▶ [Task statement]: Reproduce verbatim the lines of the items below, from the line containing "You are a GUI" through the line containing "Looking at the", with both of those lines included. Omit the pictures from your answer.

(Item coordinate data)
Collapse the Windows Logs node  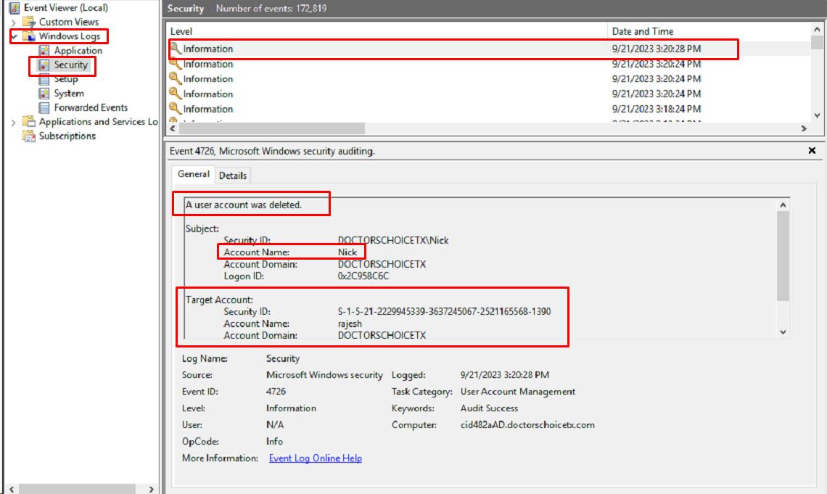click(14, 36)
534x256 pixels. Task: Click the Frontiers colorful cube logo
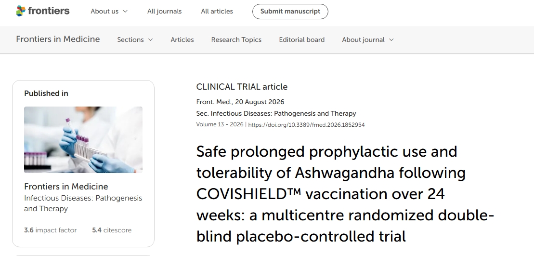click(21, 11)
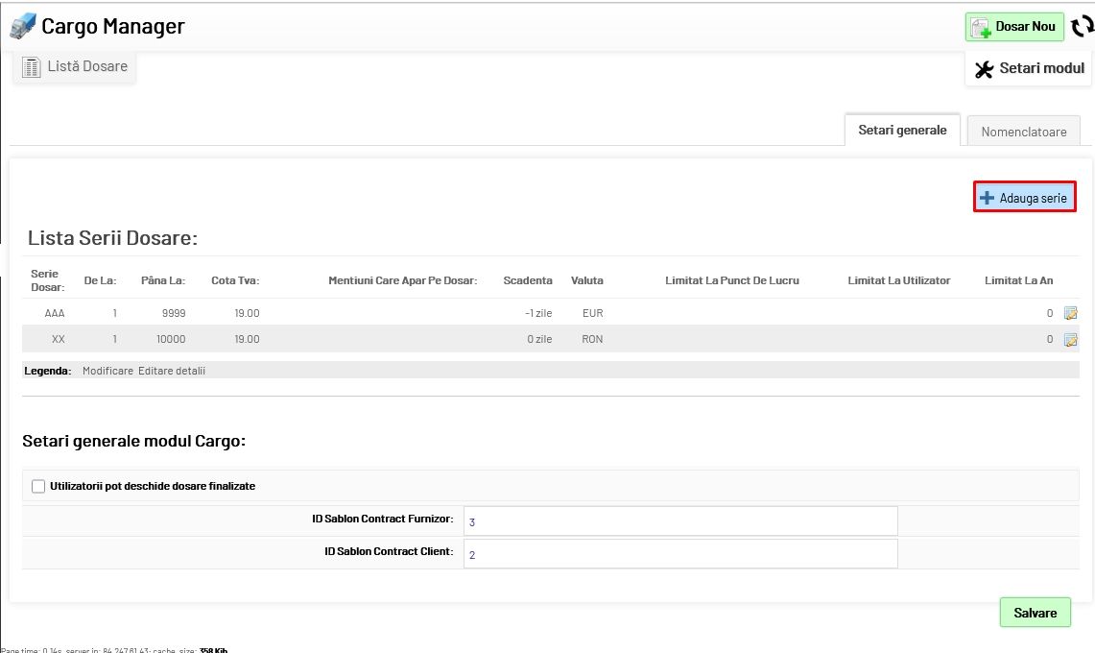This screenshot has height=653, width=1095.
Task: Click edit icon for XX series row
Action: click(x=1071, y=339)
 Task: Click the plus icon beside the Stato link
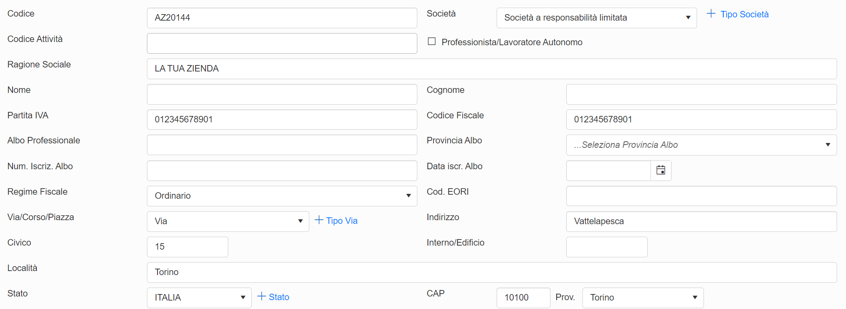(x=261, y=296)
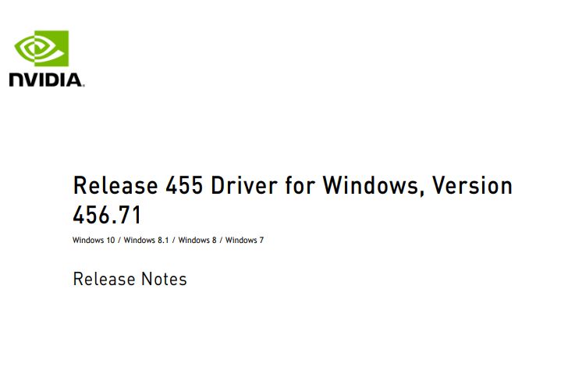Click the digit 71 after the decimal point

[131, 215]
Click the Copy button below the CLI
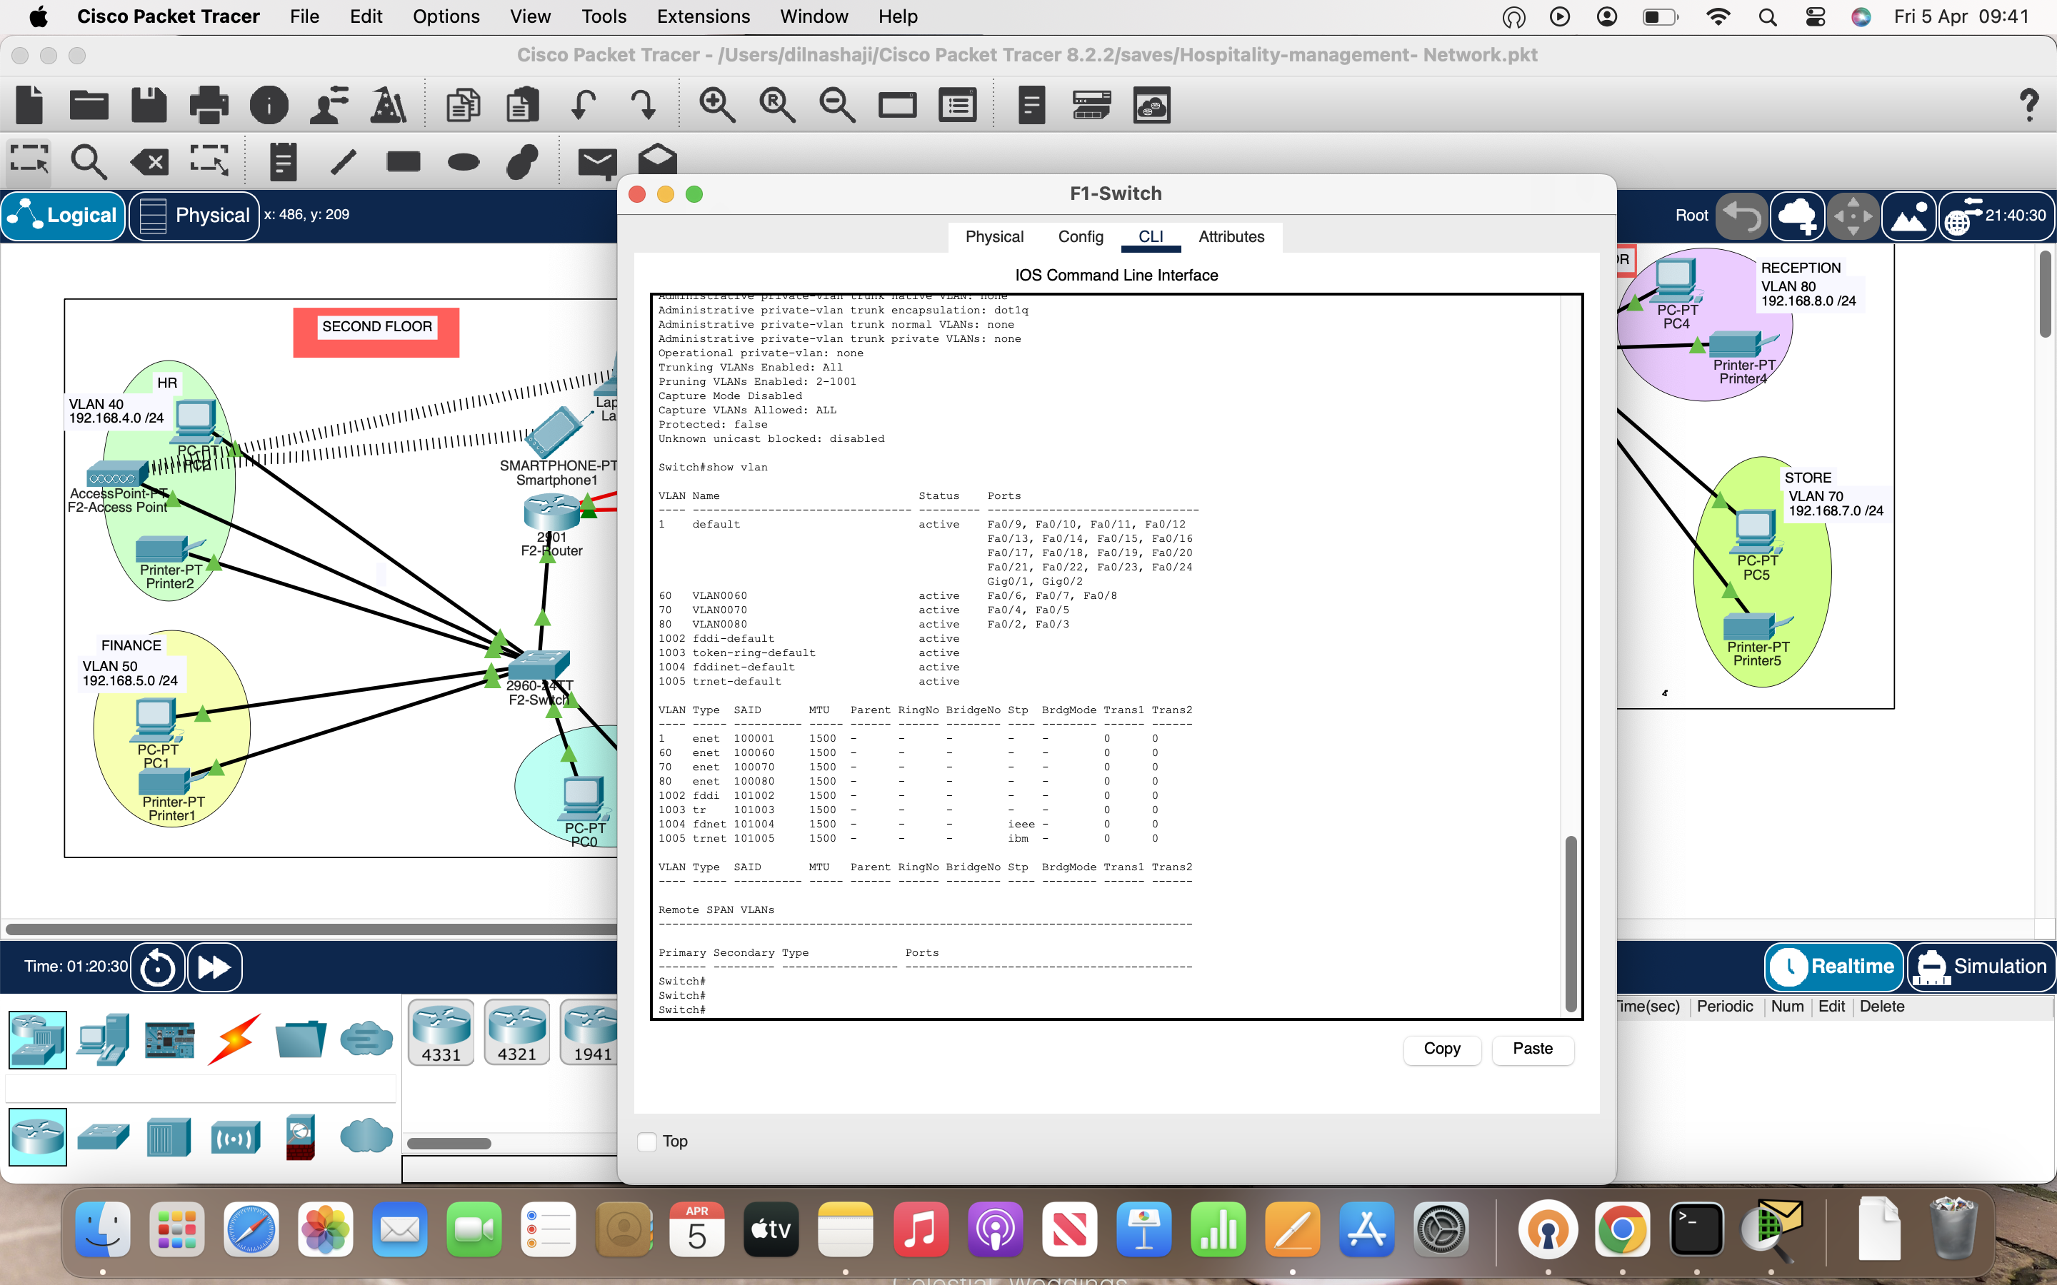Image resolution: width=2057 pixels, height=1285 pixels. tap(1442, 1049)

==

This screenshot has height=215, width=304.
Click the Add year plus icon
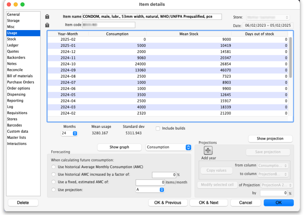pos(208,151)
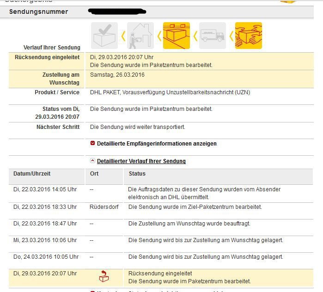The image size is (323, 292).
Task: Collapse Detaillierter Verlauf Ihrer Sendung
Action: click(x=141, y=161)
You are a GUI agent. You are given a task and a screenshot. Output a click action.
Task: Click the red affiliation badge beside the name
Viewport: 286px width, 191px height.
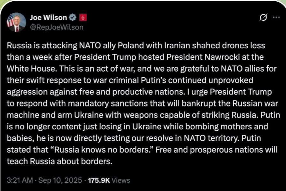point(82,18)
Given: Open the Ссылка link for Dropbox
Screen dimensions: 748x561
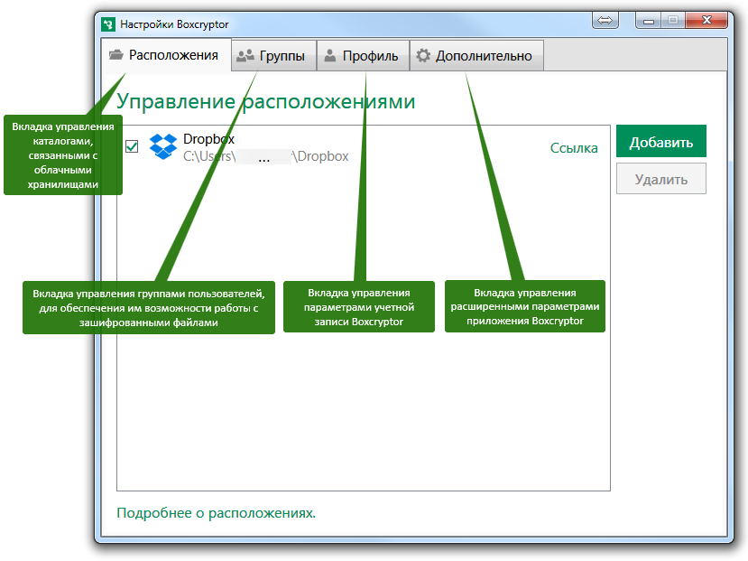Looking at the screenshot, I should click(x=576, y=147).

▶ [Solution to this problem]:
You are a GUI agent. You are given a task and a screenshot. Output a click action.
Task: Click the red affiliation badge beside the name
Viewport: 286px width, 191px height.
point(82,18)
Given: Open the Ссылка link for Dropbox
Screen dimensions: 748x561
Looking at the screenshot, I should click(x=576, y=147).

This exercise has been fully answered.